The “Make Beacon Hill Public” project also will bring a new restroom to Camp Sekani, popular for its disc golf course and access to an extensive network of trails. An adaptive trail and play equipment are planned for John Shields.

“It’s great to see this type of investment happen for an outdoor regional hub,” Spokane Parks planning and development manager Nick Hamad said in an interview earlier this year. “I mean, you go less than 10 minutes out of town, and you’re at one of the premier mountain biking facilities in the state.”

The two governments planned for a more than $2.1 million budget for the project, but an updated cost estimate shared with the Spokane County commissioners last month took into account increases in the cost of materials, more fine-tuned designs and the current climate for bid requests. That bumped the project to more than $2.8 million.
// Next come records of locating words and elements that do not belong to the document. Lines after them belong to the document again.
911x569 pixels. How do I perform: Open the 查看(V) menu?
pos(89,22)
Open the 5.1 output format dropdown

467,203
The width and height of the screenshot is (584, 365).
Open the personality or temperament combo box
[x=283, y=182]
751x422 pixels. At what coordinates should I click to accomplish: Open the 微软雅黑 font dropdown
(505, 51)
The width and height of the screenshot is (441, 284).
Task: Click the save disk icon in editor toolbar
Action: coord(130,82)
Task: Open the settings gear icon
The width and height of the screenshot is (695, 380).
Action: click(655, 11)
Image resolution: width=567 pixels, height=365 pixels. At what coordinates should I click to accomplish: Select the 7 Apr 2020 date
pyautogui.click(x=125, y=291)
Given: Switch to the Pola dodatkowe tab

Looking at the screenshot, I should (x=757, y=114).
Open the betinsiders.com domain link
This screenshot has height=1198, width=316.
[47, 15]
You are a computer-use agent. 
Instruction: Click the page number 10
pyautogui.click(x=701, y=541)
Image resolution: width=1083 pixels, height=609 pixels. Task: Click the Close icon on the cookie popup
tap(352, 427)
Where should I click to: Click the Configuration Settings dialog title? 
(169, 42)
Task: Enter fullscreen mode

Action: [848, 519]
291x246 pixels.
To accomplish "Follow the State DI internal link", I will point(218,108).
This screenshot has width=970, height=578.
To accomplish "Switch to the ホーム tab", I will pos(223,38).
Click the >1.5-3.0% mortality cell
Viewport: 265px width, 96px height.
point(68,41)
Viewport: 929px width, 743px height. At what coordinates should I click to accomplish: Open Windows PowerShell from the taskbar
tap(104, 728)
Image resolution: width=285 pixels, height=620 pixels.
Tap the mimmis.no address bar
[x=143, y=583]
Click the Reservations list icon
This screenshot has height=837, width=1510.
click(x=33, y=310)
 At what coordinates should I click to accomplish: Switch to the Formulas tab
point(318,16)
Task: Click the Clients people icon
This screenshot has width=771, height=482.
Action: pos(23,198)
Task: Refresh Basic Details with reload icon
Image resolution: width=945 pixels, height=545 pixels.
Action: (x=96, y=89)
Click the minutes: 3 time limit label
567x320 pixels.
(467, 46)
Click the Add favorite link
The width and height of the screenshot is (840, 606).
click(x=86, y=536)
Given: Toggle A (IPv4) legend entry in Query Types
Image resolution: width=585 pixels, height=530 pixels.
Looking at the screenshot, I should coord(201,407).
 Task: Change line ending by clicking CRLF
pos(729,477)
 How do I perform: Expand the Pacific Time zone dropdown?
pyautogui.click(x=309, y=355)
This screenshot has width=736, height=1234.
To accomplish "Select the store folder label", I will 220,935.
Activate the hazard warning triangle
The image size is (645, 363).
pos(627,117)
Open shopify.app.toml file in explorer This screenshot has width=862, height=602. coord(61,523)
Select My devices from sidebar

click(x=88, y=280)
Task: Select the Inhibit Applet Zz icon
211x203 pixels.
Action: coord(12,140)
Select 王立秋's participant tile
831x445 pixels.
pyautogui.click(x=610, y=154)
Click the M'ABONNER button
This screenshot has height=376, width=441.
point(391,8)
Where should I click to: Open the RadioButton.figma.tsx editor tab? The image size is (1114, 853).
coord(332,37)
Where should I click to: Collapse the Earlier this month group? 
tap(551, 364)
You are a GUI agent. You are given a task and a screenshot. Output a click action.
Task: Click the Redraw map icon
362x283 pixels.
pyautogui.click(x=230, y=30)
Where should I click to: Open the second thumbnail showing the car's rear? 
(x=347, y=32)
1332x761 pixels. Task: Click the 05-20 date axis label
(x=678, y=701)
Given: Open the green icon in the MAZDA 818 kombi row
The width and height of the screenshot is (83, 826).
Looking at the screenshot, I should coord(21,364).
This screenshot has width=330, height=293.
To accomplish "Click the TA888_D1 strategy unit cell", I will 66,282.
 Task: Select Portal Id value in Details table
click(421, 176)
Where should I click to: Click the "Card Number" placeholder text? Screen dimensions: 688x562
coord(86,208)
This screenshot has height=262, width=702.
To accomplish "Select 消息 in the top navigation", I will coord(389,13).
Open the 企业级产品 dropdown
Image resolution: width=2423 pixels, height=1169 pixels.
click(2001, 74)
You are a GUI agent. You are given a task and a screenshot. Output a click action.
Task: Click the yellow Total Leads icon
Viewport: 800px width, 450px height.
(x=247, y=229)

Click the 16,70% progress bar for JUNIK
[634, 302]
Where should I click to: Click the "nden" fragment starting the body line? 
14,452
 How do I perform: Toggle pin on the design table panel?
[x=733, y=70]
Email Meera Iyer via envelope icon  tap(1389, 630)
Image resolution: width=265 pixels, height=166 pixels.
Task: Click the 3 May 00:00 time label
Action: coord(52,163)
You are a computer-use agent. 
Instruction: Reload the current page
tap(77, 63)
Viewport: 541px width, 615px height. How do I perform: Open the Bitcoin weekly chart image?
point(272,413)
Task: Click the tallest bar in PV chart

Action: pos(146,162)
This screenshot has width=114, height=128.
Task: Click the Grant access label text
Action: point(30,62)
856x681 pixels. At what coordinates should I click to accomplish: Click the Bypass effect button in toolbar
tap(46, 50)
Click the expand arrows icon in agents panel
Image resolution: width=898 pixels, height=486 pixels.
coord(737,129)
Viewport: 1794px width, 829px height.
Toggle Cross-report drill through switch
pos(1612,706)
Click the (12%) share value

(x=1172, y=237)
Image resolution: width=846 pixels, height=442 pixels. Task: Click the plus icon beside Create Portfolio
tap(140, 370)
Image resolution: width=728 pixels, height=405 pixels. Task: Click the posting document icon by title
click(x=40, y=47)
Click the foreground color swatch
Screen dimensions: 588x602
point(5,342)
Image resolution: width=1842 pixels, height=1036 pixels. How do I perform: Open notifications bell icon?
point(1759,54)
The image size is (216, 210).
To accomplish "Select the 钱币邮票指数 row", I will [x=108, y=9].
The project has received a $1.06 million federal grant, on top of the $300,000 and $589,000 in matching funds the county and the city contributed, respectively. An additional $185,000 has been raised by local nonprofits and community organizations, including the Evergreen Mountain Bike Alliance, the Jess Roskelley Foundation, Inland NW Adaptive and the Friends of the Centennial Trail.

The county commissioners unanimously agreed Tuesday to contribute another $500,000 toward the project, as part of their 2025 budget. The city will contribute another $250,000, according to an amendment to the agreement for the joint effort signed by the commissioners Tuesday.